• _Instructions for the task_: An acceptable answer contains every record below, unchanged, and no pictures.

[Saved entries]

◇ ◇ ◇ ◇ ◇

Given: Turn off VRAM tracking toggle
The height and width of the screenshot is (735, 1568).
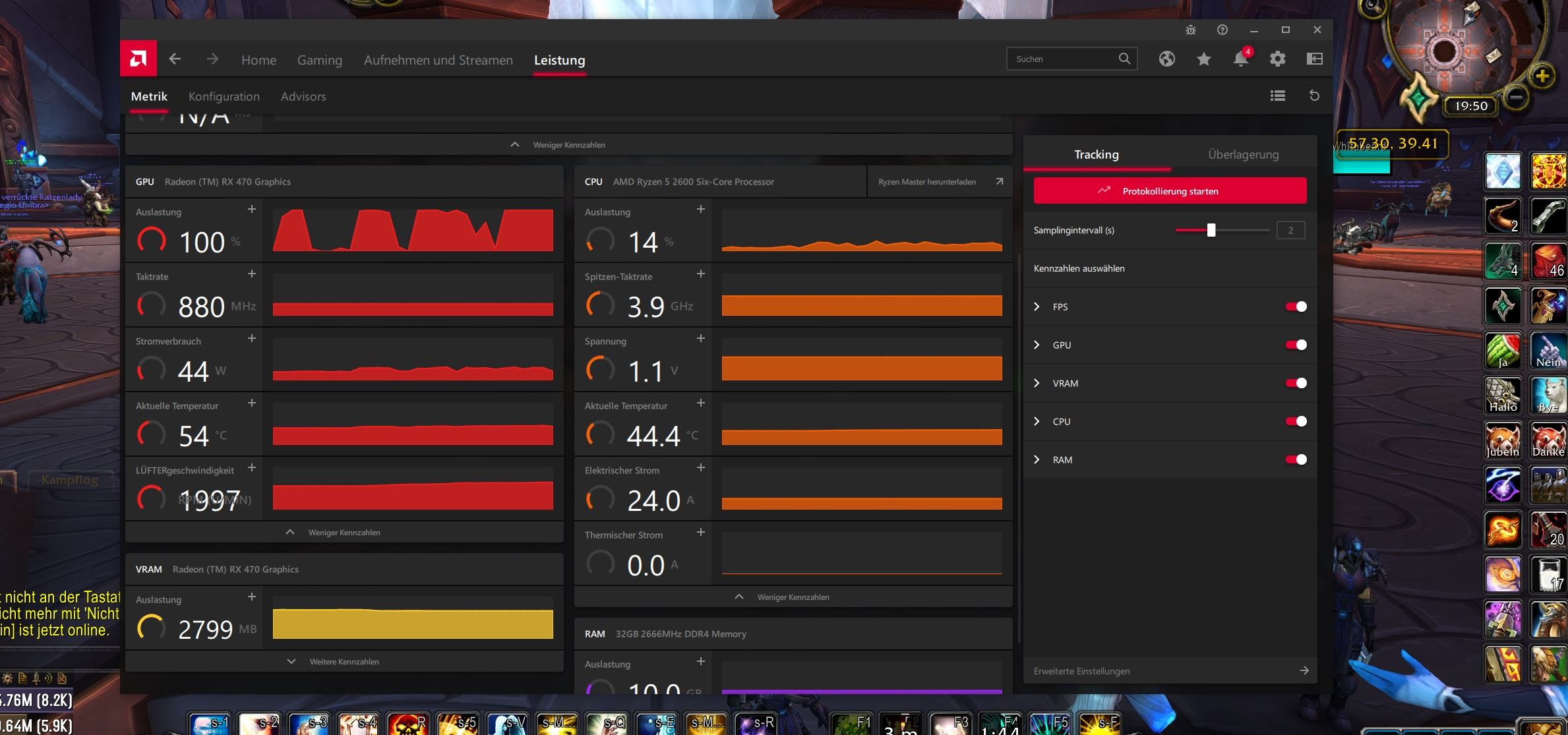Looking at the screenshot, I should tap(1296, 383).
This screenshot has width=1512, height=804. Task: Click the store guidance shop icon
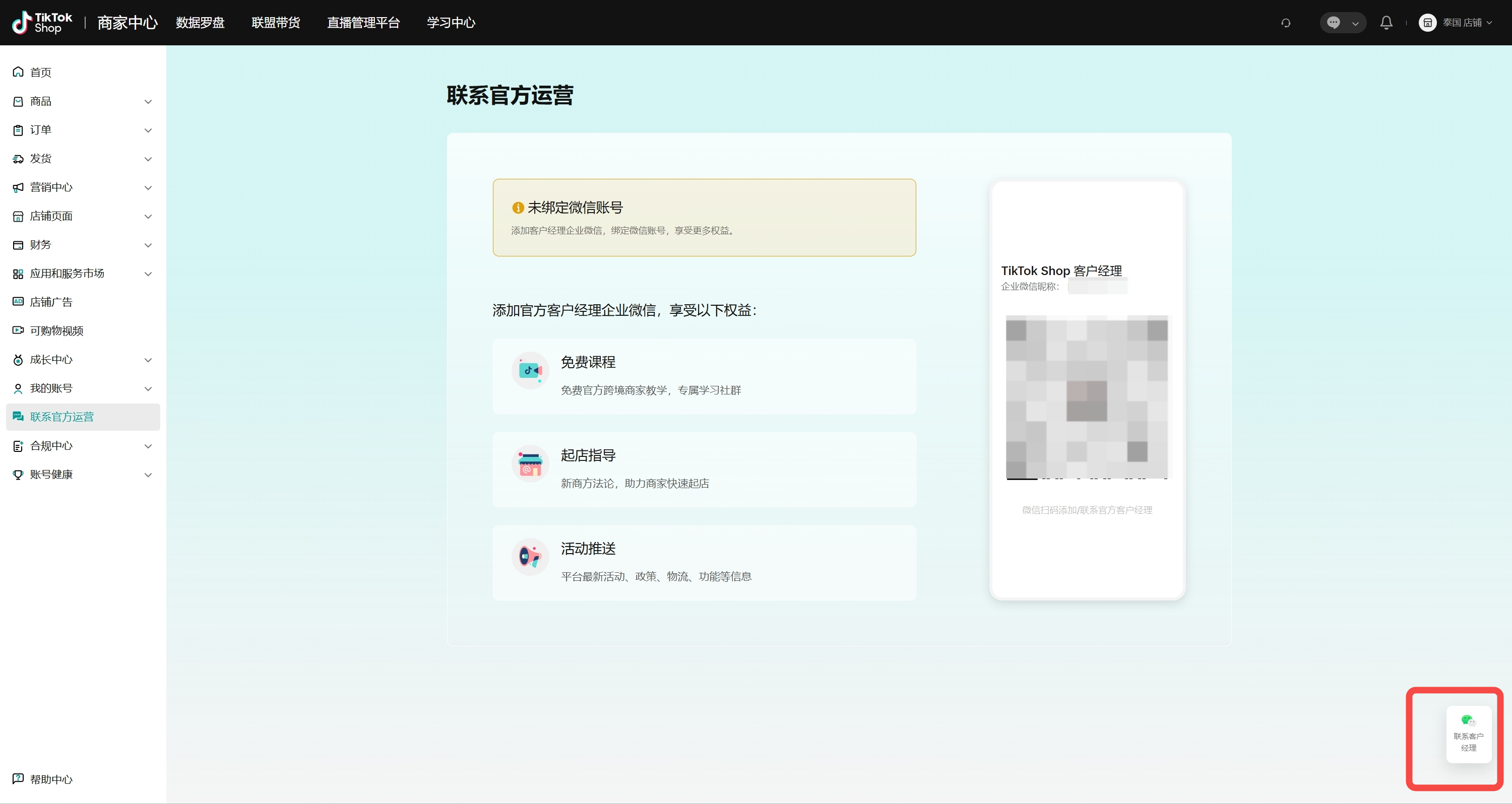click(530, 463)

◇ ◇ ◇ ◇ ◇

• _Task output_:
Given: Turn off VRAM tracking toggle
The height and width of the screenshot is (735, 1568).
Looking at the screenshot, I should tap(1296, 383).
This screenshot has width=1512, height=804. Task: Click the store guidance shop icon
click(530, 463)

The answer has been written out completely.